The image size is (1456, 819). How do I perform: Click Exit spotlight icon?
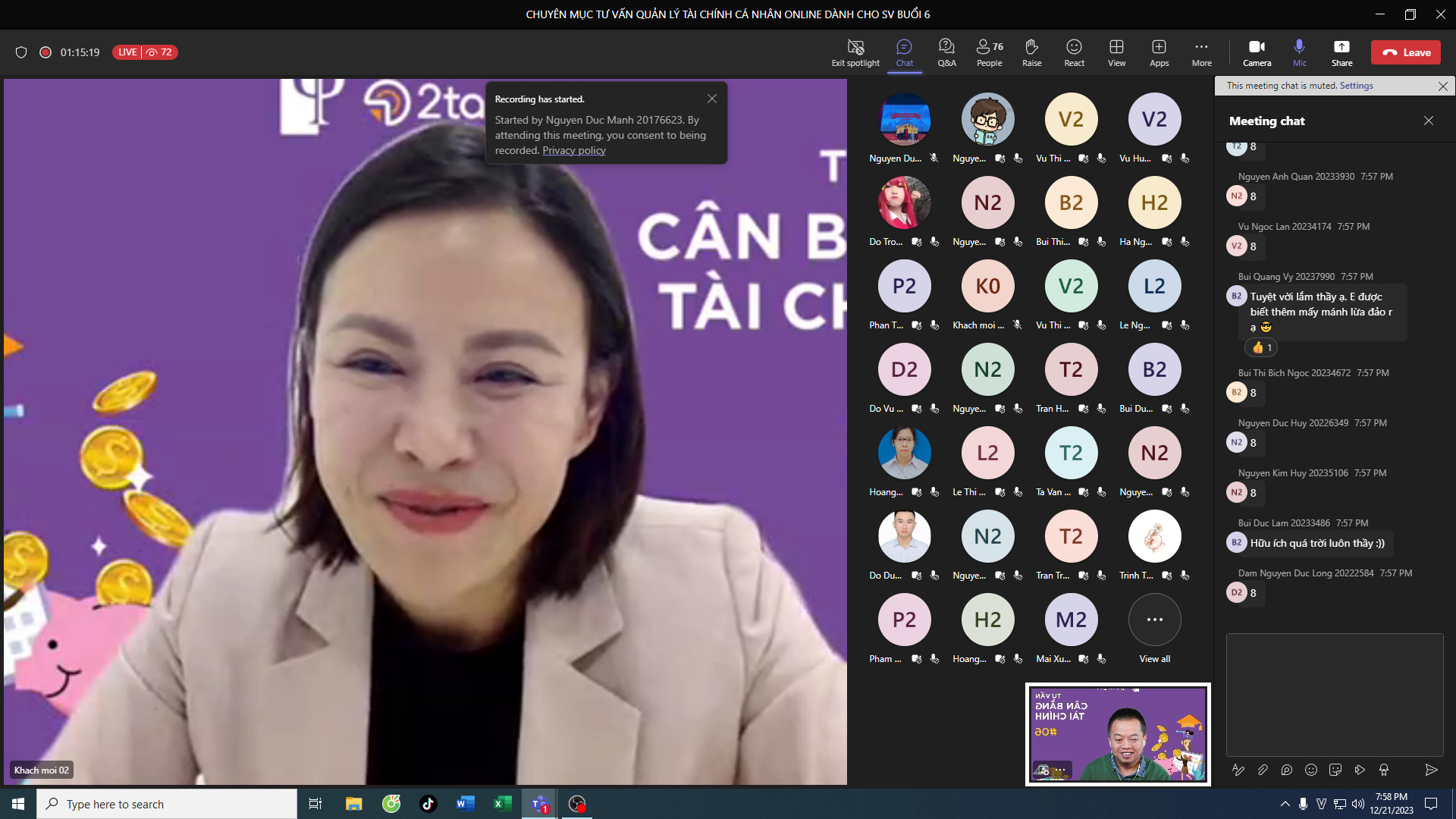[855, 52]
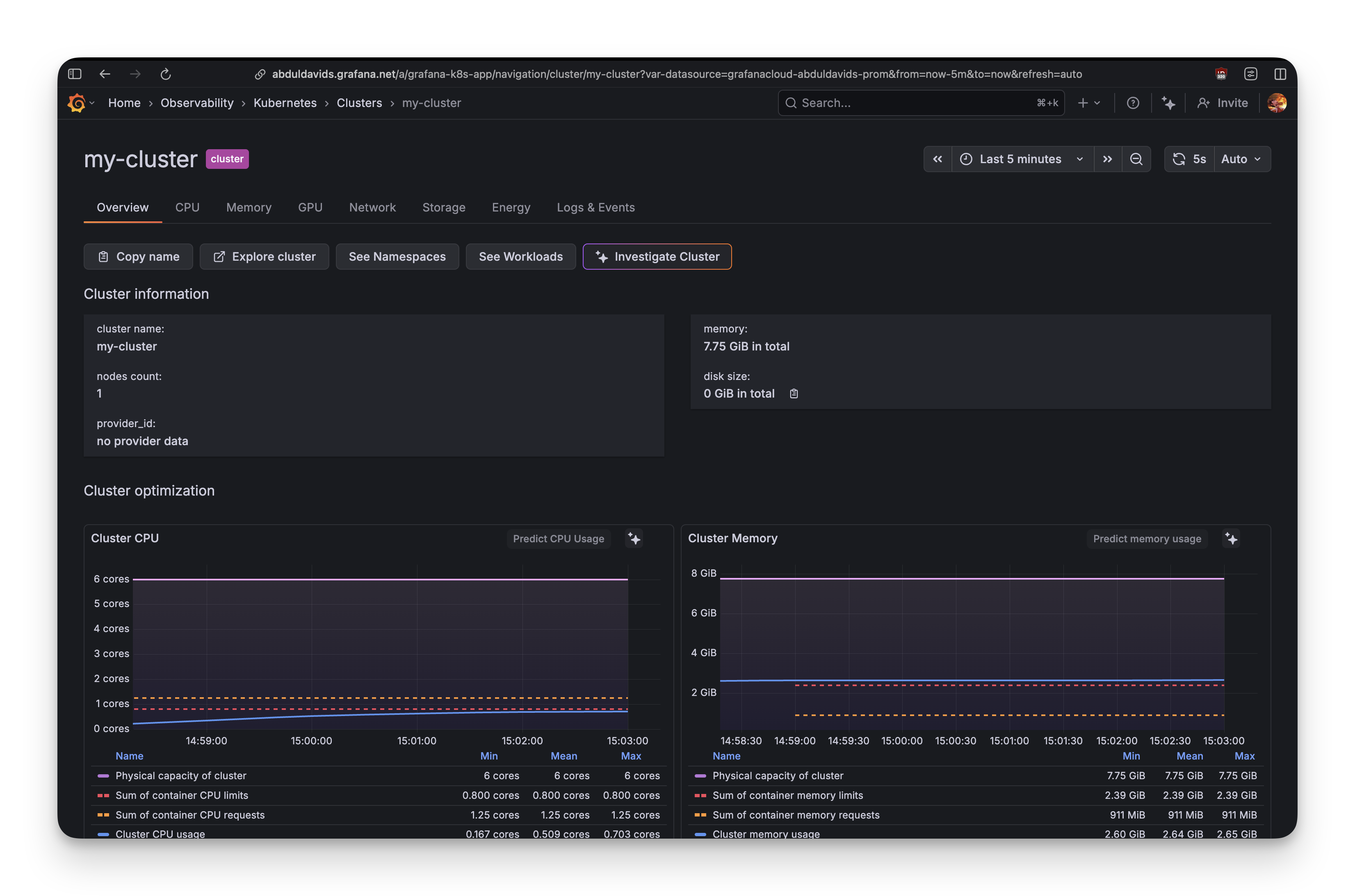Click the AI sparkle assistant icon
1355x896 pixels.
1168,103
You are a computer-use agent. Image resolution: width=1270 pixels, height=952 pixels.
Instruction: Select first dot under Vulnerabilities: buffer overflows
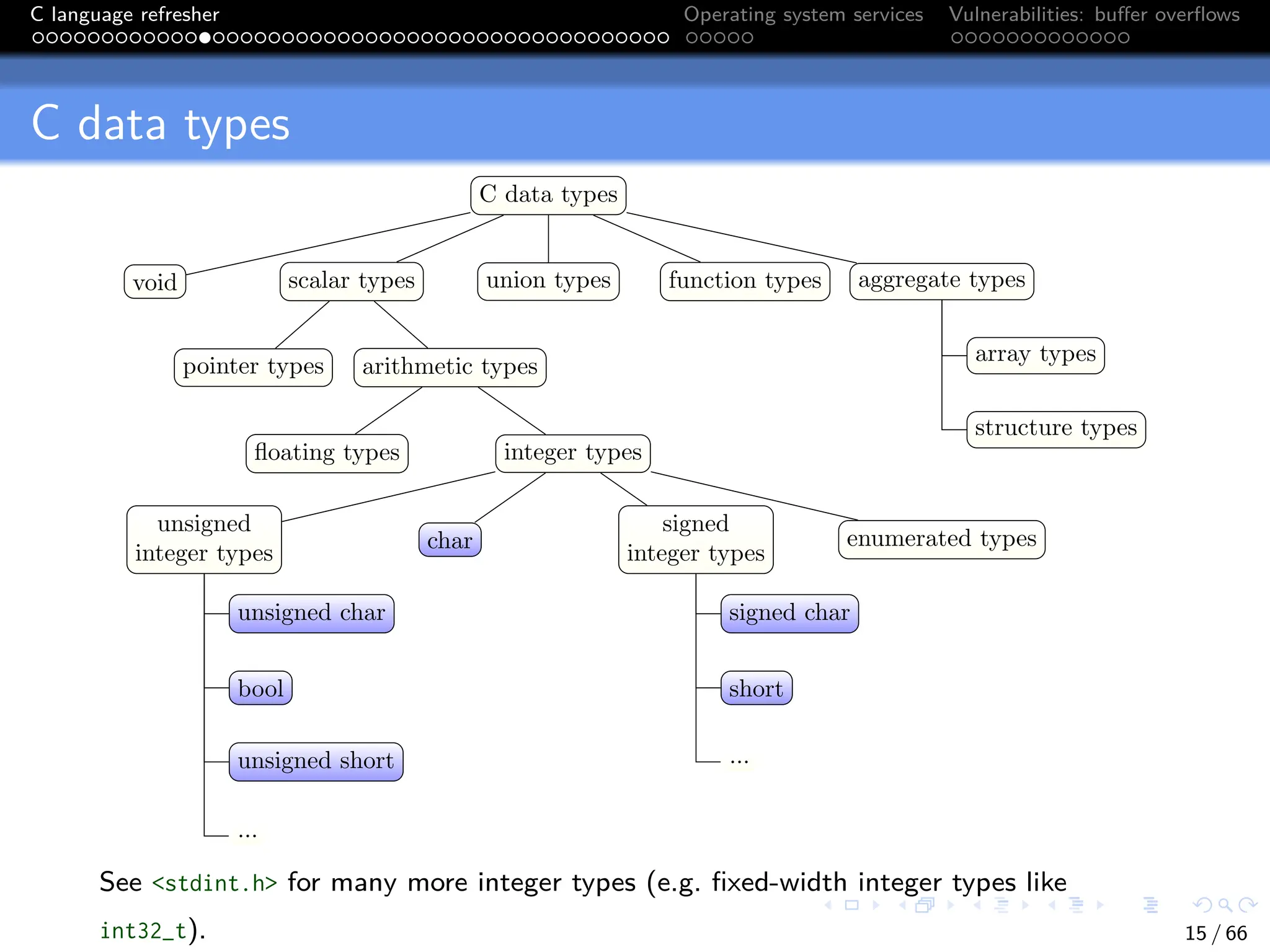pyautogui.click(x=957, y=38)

• • •

Omit the pictures and please write out exactly the lines between the one containing "You are a computer-use" and the last line of the entries, both included.

You are a computer-use agent. Image resolution: width=1270 pixels, height=952 pixels.
Instruction: Select first dot under Vulnerabilities: buffer overflows
pyautogui.click(x=957, y=38)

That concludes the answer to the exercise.